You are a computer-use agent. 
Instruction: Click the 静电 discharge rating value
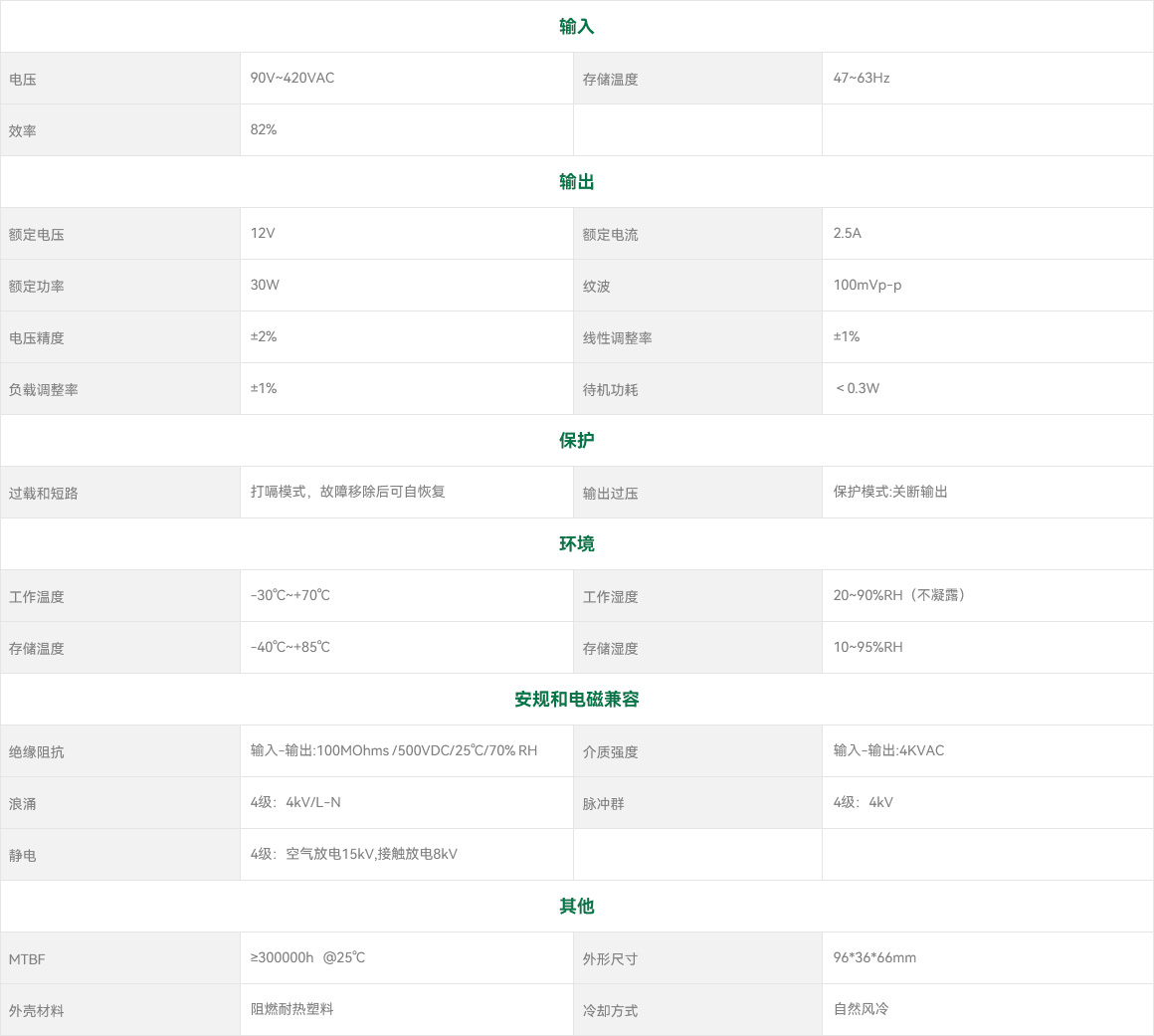[x=354, y=854]
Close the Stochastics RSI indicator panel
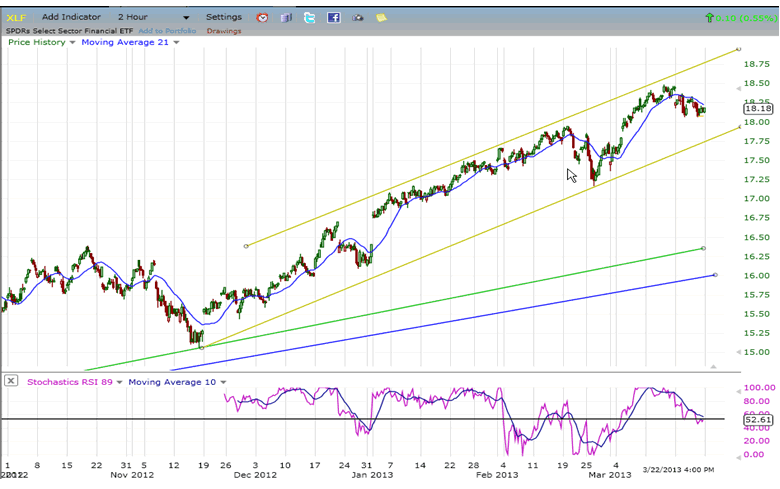780x489 pixels. tap(11, 381)
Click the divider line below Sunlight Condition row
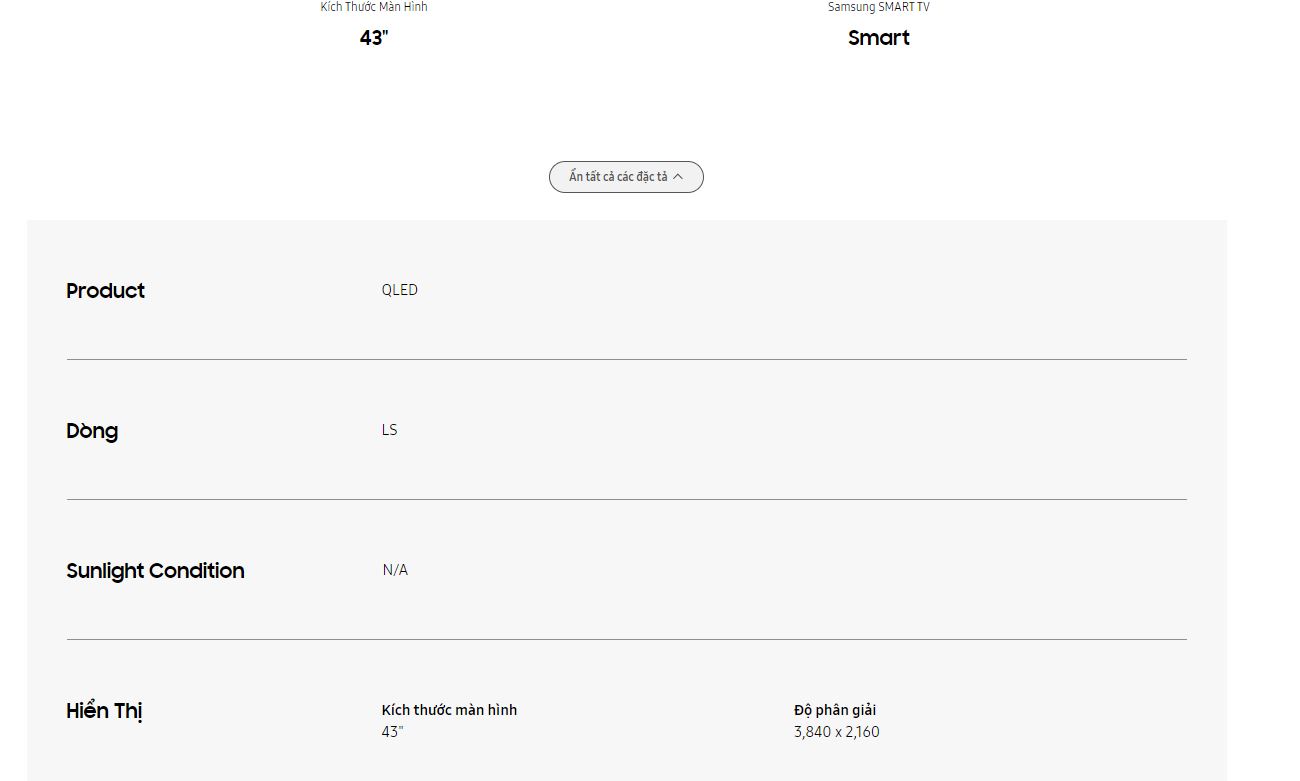This screenshot has width=1300, height=781. click(x=627, y=639)
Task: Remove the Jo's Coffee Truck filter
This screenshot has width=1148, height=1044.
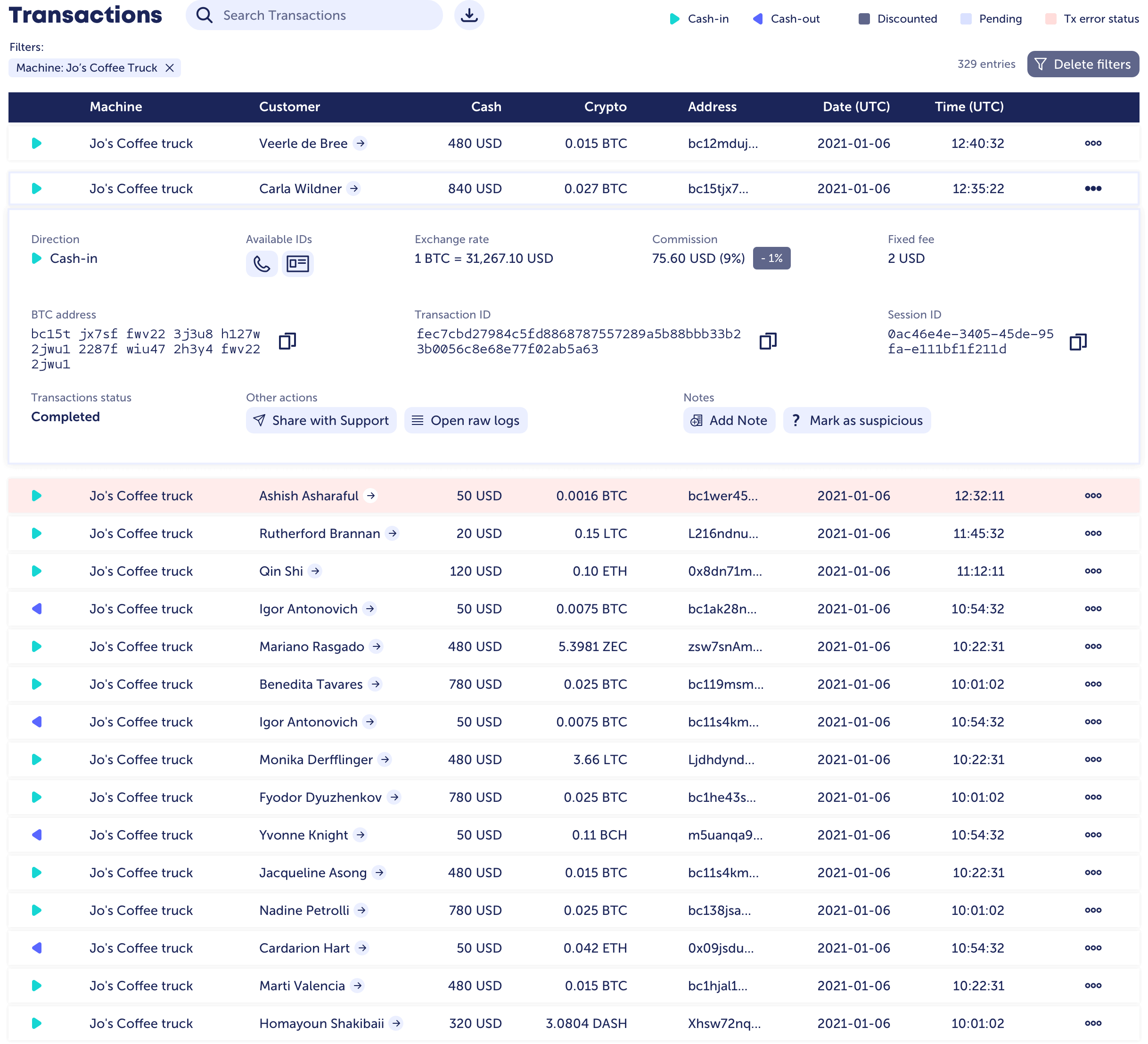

────

Print all of the rows above verbatim, and leave out the pictures.

You are a computer-use agent. 
Instruction: Click the 静电 discharge rating value
[x=354, y=854]
Close the Stochastics RSI indicator panel
780x489 pixels. tap(11, 381)
Click the divider line below Sunlight Condition row
This screenshot has width=1300, height=781. click(x=627, y=639)
Task: Remove the Jo's Coffee Truck filter
This screenshot has width=1148, height=1044.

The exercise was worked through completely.